Повторите дословно часть фрагмента источника, начиная со слов «Российское обществоведение: становление, методология, кризис» и до слов «или делом недобросовестным.» включительно.

Фрагмент источника —

===

Российское обществоведение: становление, методология, кризис — страница 76 из 92

Таким образом, «проедается» капиталистом очень небольшая часть прибавочной стоимости – и очень трудно оценить ту долю, которая проедается капиталистом несправедливо, больше, чем стоит выполнение его функций в организации производства. Во всяком случае, никто не стал бы устраивать революции из-за такой мелочи.

Выйти в настоящее время к рабочим с моделью эксплуатации по Марксу было бы просто нелепо. Дело в том, что эта модель ошибочна в принципе. Поэтому ее пропаганда среди работников в СССР была ошибкой или делом недобросовестным.

Когда капиталисты научились вытапливать сало из рабочих «Юга», частный капитал и государство поделились с рабочими метрополии, и «антагонистическое противоречие» испарилось. Модель политэкономии привела к неверному выводу – могильщиком буржуазии пролетариат не стал.

===

Исходные данные —

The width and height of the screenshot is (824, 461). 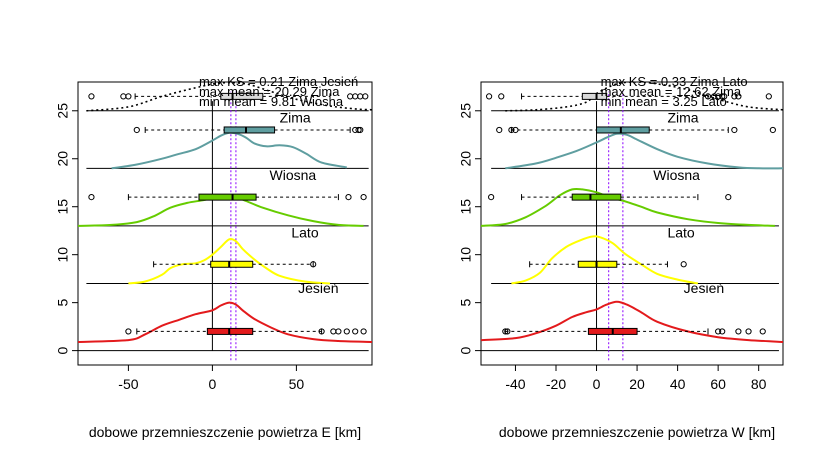 I want to click on stat-note: max mean = 12.62 Zima, so click(x=672, y=92).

===

Ответ —
Российское обществоведение: становление, методология, кризис — страница 76 из 92

Таким образом, «проедается» капиталистом очень небольшая часть прибавочной стоимости – и очень трудно оценить ту долю, которая проедается капиталистом несправедливо, больше, чем стоит выполнение его функций в организации производства. Во всяком случае, никто не стал бы устраивать революции из-за такой мелочи.

Выйти в настоящее время к рабочим с моделью эксплуатации по Марксу было бы просто нелепо. Дело в том, что эта модель ошибочна в принципе. Поэтому ее пропаганда среди работников в СССР была ошибкой или делом недобросовестным.